[Record set Boundary: Start]

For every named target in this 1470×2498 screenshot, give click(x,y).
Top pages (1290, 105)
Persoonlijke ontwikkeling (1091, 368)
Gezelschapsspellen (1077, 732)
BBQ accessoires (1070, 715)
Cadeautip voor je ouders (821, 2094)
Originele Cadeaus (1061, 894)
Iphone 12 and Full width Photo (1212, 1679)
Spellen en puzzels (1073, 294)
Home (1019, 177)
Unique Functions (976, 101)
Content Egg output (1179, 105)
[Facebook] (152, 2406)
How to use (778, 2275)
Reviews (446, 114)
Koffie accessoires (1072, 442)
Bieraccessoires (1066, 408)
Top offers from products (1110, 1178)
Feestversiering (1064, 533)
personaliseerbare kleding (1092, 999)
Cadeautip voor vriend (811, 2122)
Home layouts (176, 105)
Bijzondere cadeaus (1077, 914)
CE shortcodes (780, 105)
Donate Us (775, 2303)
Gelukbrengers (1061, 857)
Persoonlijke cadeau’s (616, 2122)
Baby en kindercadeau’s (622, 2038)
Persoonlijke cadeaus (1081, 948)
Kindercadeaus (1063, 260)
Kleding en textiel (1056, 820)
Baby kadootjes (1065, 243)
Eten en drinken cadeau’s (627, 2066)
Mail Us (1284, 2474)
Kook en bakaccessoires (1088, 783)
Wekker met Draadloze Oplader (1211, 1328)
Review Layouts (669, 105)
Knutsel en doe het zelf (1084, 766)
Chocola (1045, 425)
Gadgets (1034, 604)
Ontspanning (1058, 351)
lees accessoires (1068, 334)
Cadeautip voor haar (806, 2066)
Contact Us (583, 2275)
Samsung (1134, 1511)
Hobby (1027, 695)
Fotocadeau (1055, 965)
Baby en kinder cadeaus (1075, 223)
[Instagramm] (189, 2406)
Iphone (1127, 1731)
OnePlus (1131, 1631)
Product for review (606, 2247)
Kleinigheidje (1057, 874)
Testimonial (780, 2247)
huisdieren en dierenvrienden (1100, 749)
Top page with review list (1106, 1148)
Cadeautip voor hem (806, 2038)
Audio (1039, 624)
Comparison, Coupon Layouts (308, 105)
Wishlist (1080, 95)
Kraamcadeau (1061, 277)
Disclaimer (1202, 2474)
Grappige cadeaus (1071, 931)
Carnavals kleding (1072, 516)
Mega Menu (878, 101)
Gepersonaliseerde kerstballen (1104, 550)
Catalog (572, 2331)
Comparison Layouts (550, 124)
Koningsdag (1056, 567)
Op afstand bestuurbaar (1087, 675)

[Record set Boundary: End]

From the data, collect all lines where the string "Baby" appears.

◆ Task answer ◆
Baby en kindercadeau’s (622, 2038)
Baby kadootjes (1065, 243)
Baby en kinder cadeaus (1075, 223)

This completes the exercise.